Exercise directions: Pictures are to be omitted. Output only the lines from the one containing "Click the Name column header" through the end of the data, word for word.

Dataset excerpts:
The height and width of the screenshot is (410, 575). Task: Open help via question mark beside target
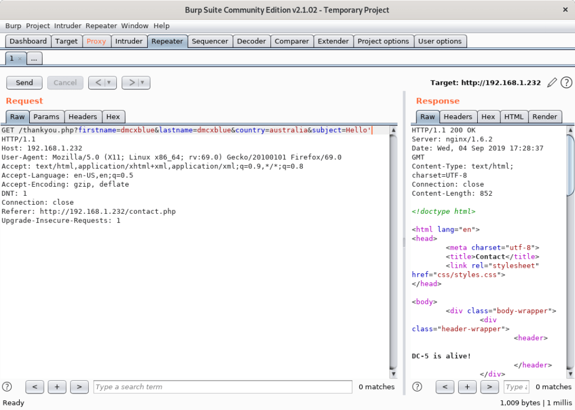click(566, 83)
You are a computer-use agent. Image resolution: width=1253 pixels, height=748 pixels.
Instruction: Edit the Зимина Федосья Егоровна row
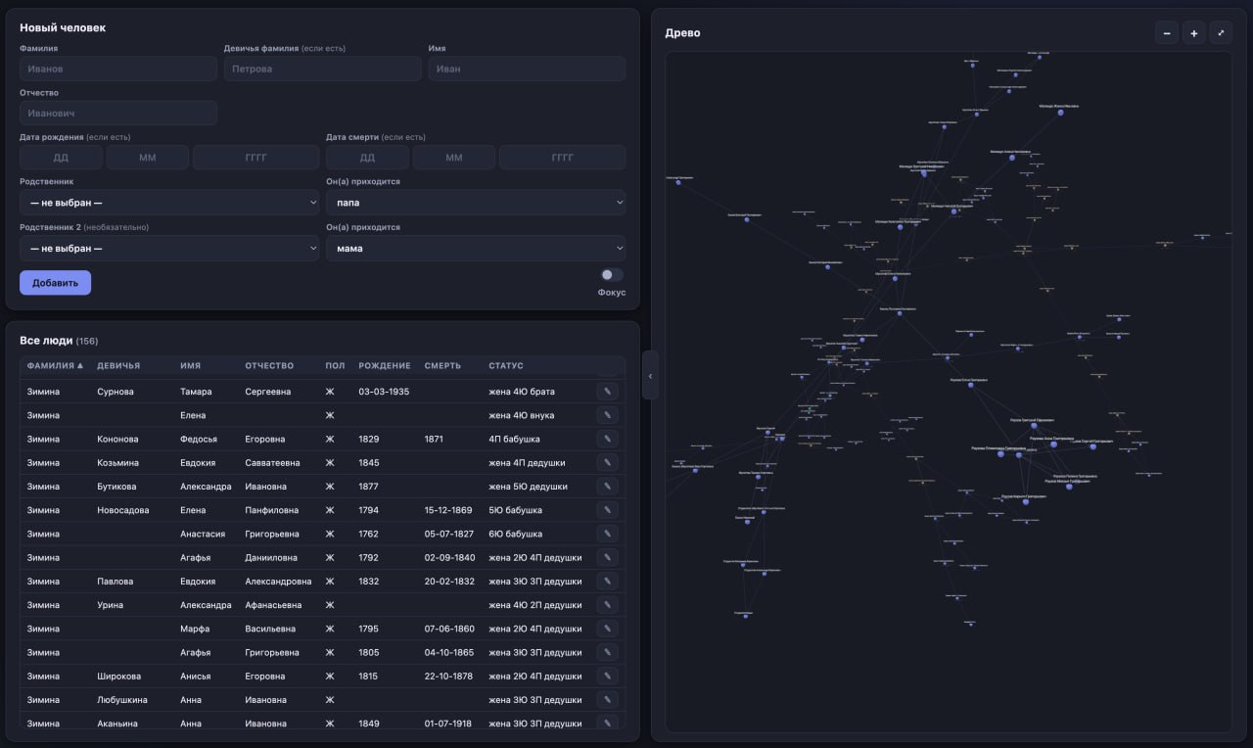(607, 439)
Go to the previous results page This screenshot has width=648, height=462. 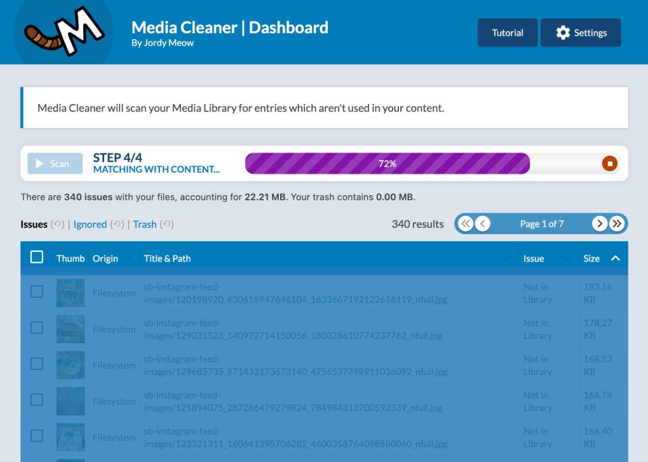point(483,224)
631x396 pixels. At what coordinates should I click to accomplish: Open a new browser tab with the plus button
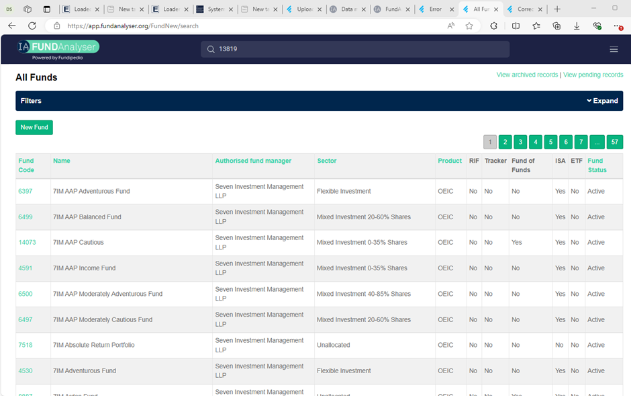[x=556, y=9]
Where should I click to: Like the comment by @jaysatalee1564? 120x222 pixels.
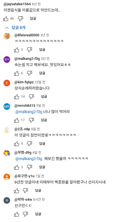[x=6, y=19]
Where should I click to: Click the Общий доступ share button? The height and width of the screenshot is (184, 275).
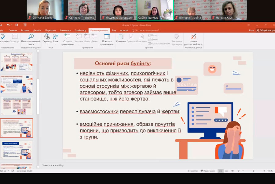[265, 30]
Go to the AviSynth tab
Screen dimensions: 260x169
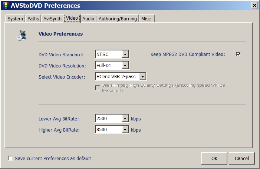coord(52,19)
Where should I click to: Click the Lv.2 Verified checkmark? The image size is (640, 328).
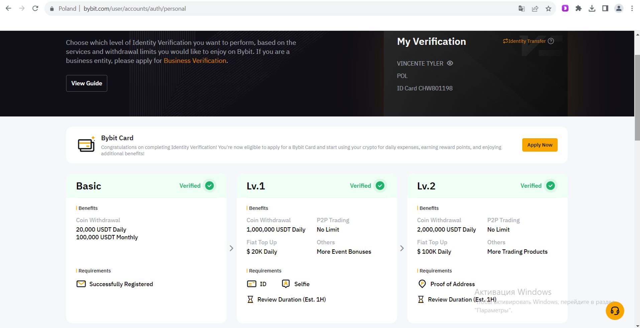(x=550, y=186)
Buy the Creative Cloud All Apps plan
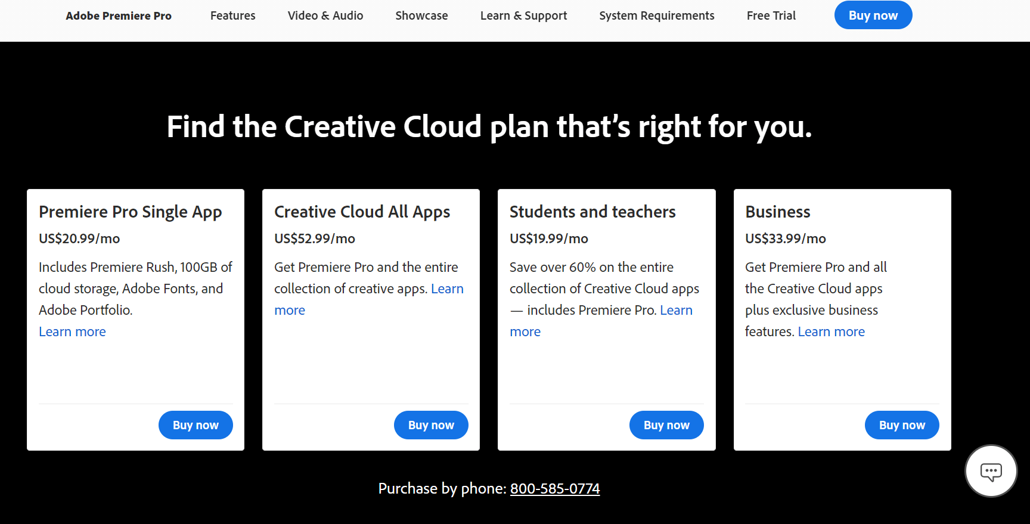The image size is (1030, 524). point(431,425)
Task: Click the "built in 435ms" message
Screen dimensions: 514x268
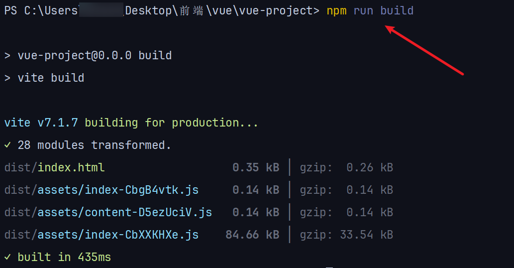Action: [x=64, y=257]
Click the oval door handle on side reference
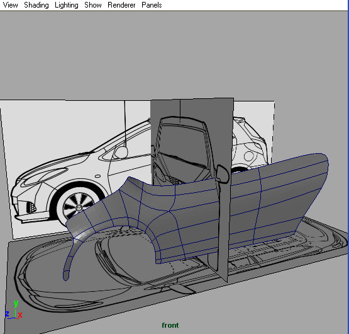Image resolution: width=349 pixels, height=334 pixels. [97, 176]
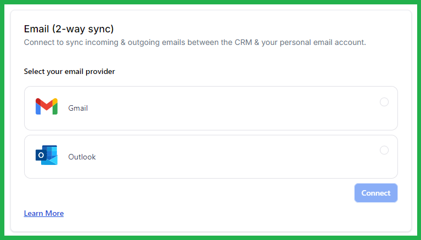Open the Learn More link
The image size is (421, 240).
point(44,213)
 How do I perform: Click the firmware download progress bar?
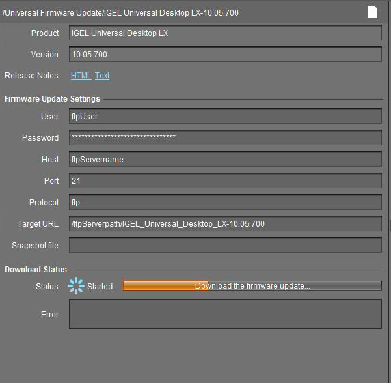click(252, 286)
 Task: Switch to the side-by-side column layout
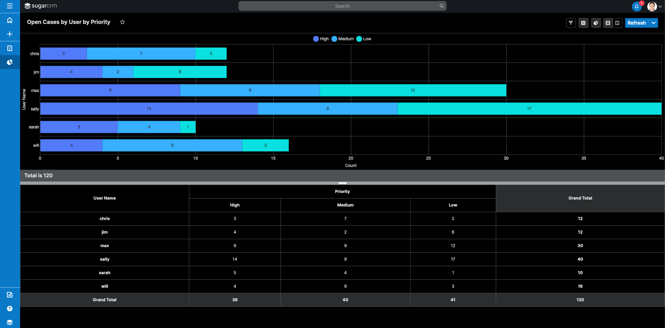point(617,23)
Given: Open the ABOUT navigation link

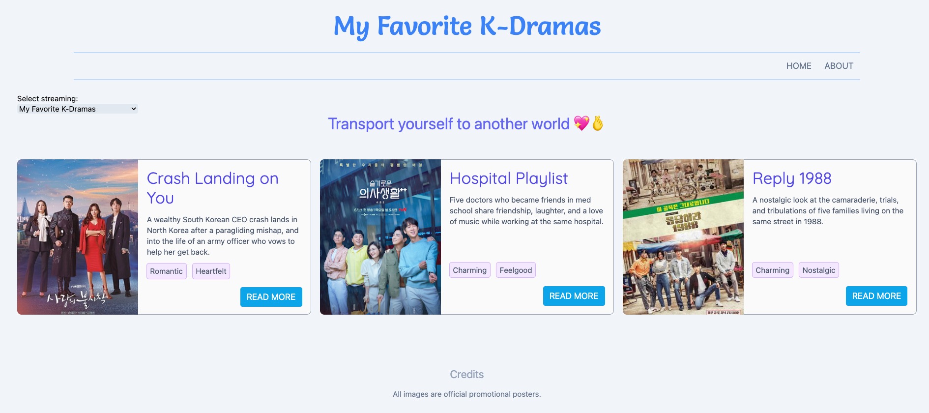Looking at the screenshot, I should pos(839,66).
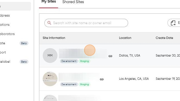Click the export file icon button

pos(174,23)
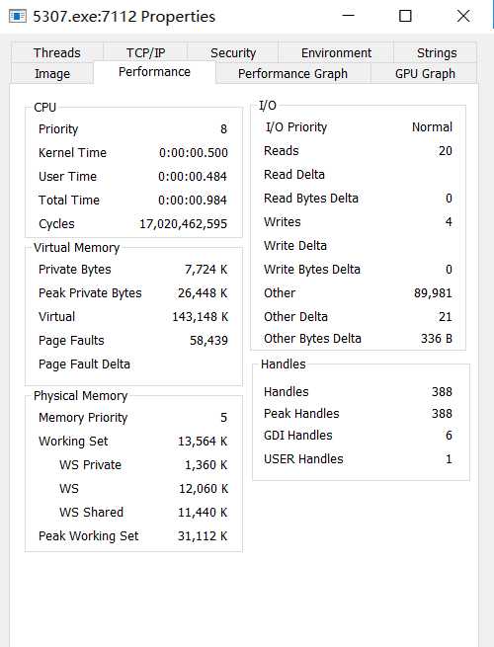
Task: Click the Page Faults value 58,439
Action: click(x=208, y=341)
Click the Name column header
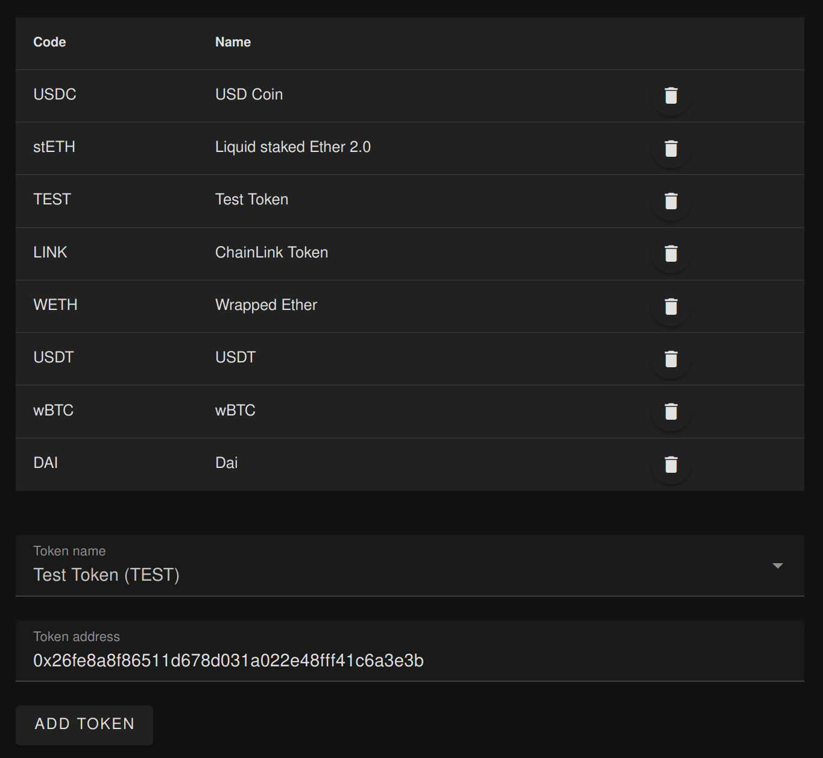This screenshot has height=758, width=823. click(233, 42)
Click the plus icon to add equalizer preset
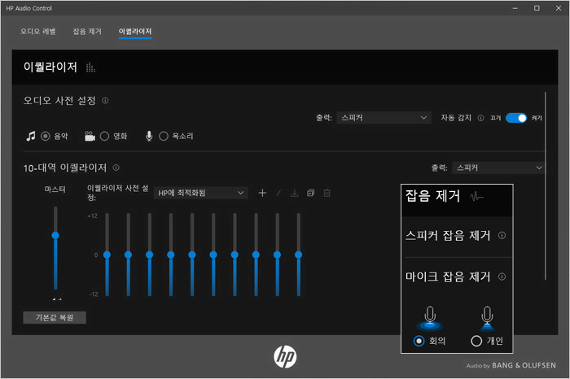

Answer:
Click the Name column header
This screenshot has height=758, width=823. click(233, 42)
Click the plus icon to add equalizer preset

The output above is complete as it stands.